The PMO road map is much more than a compilation of the above activities compressed into a schedule. A good road map will address several areas for development and deliver core competencies over a period of time. An effective timeline should span 2 years, or 8 quarters and must deliver tangible benefits to the organization at regular intervals. What follows is a synopsis of the basic elements that should be the cornerstone of a road map to establish a PMO.

PMO Transformation

It’s important to bear in mind that the PMO will have to pass through a number of stages, before it becomes a fully fledged department that functions in accordance with PMO’s mission and vision statements. Initially, the journey will commence from the instillation of service culture within the team, followed by the company wide acceptance that the PMO is a service base department.
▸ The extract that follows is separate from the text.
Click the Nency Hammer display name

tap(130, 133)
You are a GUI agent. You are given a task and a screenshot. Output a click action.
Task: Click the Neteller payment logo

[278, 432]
In other words, individual relationships with other Business Units (BUs) have been substituted with agreed OLAs, buttressed by the PMO team. Furthermore, each BU request is prioritized (according to a set of frame works agreed upon with the executives) and processed in a professional manner based on existing capacity. At the end of the journey—depending very much on the mission and vision statement—the PMO should be widely recognized as a center of excellence, or a consultancy— or perhaps both. The transformation of the PMO from a handful of individuals, to a fully operational department should be clearly represented on the PMO road map. 

Service Portfolio

Without a doubt, a successful PMO will offer a range of services which business units can rely on time after time. Business units may subscribe to services such as project support, project delivery, portfolio management, executive reporting, PMO BOT(Build Operate Transfer), business processes, change management, quality assurance, etc.  From the outset, the capability to deliver and support such services will not be in place. This means that services have to be introduced gradually and the PMO road map should clearly highlight this, as well as, all of the associated dependencies. If there is an urgent requirement to provide a particular service—especially one that is not ready—the PMO may contract vendors to provide the service in the interim period. Again, this should be included in the road map.

Project Methodology

The core competency of any PMO is a sound project methodology that serves as the mainstay for efficient program delivery and effective portfolio management. However, it takes time to develop a robust methodology with associated templates and tools. Furthermore, a certain level of maturity which varies from company to company is mandatory before program delivery can start and a given set of projects/programs can be treated as portfolio management. Therefore the PMO road map ought to clearly indicate as to when it would have the capability and the capacity to support this. The former is grounded in processes, roles and responsibilities, and governance; the latter hinges on skills and competency. As a cautionary note, it is extremely beneficial to include project targets such as by quarter 3 the PMO will support x number of projects, or have delivered y number of cross-functional business programs.

Certification

PMO certification can be divided into two parts; processes and manpower. ISO, OGC and PMI are the preferred choice for many companies when it comes to certifying PMO processes and project methodology. On the manpower front: PRINCE2, PMP, Six Sigma, AIM and other certifications are essential to demonstrate the PMO’s ability to deliver proposed services. The certification path for the PMO processes and manpower ought to be incorporated in the road map and aligned with PMO transformation, service portfolio and project methodology.

Automation

Automation here does not imply the purchase and implementation of a project tool such as MSP, or an enterprise portfolio management application. Rather, automation is the complete mechanization of the PMO and its integration with other corporate systems such as ERP, CRM, Business Intelligence (BI), etc. As one can appreciate, an automated PMO is not going to be forged overnight. In fact, it is correct to insinuate that such an endeavour can only be implemented in phases; prudently mimicking the maturity of PMO process, project methodology and people. This more than likely suggests, the time line for the road map will not be met.

Communication

One of the most neglected and overlooked aspects of the PMO is the active advertisement of its services and benefits to all employees of the organization. Again a staggered approach to marketing the PMO may initially include a CEO’s memo, followed by frequent publication of PMO newsletters, brochures, web casts etc. Again the PMO road map must factor in PMO communication.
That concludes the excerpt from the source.